The solution we propose begins with a timestamp server. A timestamp server works by taking a hash of a block of items to be timestamped and widely publishing the hash, such as in a newspaper or Usenet post [2-5]. The timestamp proves that the data must have existed at the time, obviously, in order to get into the hash. Each timestamp includes the previous timestamp in its hash, forming a chain, with each additional timestamp reinforcing the ones before it.

I understand the double spending problem described in the previous section and how a timestamp server as described in this section solves it. I don't understand why timestamps are needed.

Let's presume that the timestamp server itself doesn't check for double spending[1]. In this case, in order for the payee to validate the transaction, they have to confirm that the coin hasn't been spent in any previous blocks[2]. Timestamps are irrelevant since the order is defined by the chain of hashes.

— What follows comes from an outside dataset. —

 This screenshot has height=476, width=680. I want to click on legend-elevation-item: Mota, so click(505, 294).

I considered the possibility that the author uses the word "timestamp" liberally to refer to a block, but the bold sentence in the quote suggests that it indeed refers to real-world time.

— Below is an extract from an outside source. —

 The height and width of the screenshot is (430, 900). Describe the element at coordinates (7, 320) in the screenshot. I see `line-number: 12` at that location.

[1] If it does, then the payee doesn't have to care about the order of transactions.

[2] The term "block" hasn't been introduced at this point, but it does appear in the subsequent diagram.

2 Answers 2


The bitcoin blockchain itself works as the 'timestamp server'. Each new block is like the next step forward in time, and the order of transactions within the block is explicit as well.

So it isn't that each block is timestamped to a real-world clock-time, instead the blocks themselves represent the progression of the clock.

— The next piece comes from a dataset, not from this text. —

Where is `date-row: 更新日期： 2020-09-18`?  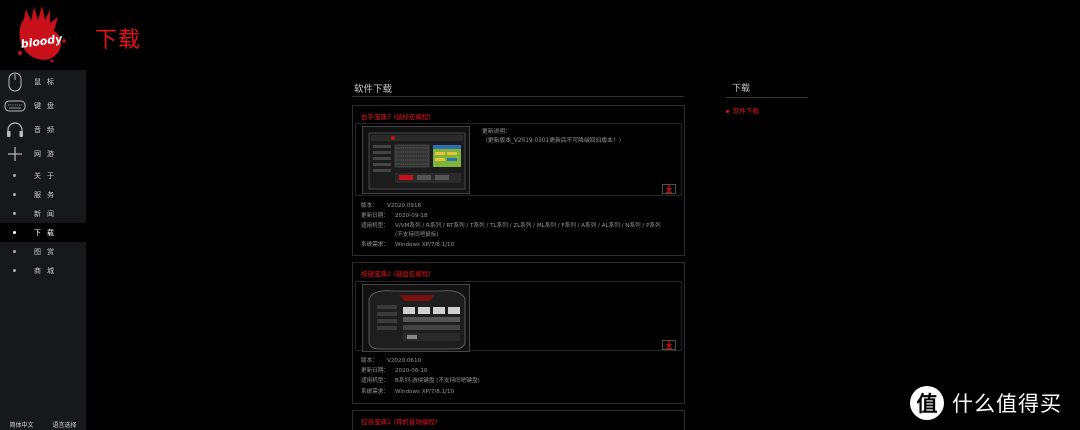
date-row: 更新日期： 2020-09-18 is located at coordinates (511, 216).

Note that each block header does include a timestamp that references a real-world clock, but this timestamp is just used as a rough sanity check, and to help regulate the network difficulty. See this question for more info.


from my understanding, the idea is to have an order of things, and it has nothing to do with the real-world clock. Like chytrik mentioned - the block itself is time - the block is the measure of time in bitcoin world - the order of things.

I wouldn't pretend that I understand it completely yet (after reading up a few versions of it) but the crux of it is that proof-of-work requires energy & time and we do not need to trust anything external (like a real world clock) and blocks represent a measure, a sequence in order - which is what time is.

Bitcoin is loosely connected to the real world time through its difficulty adjustment - that happens every 2016 blocks and readjusts the hashing difficulty based on previous blocks' real-world time. And that is to keep sanity with ever increasing computation efficiency.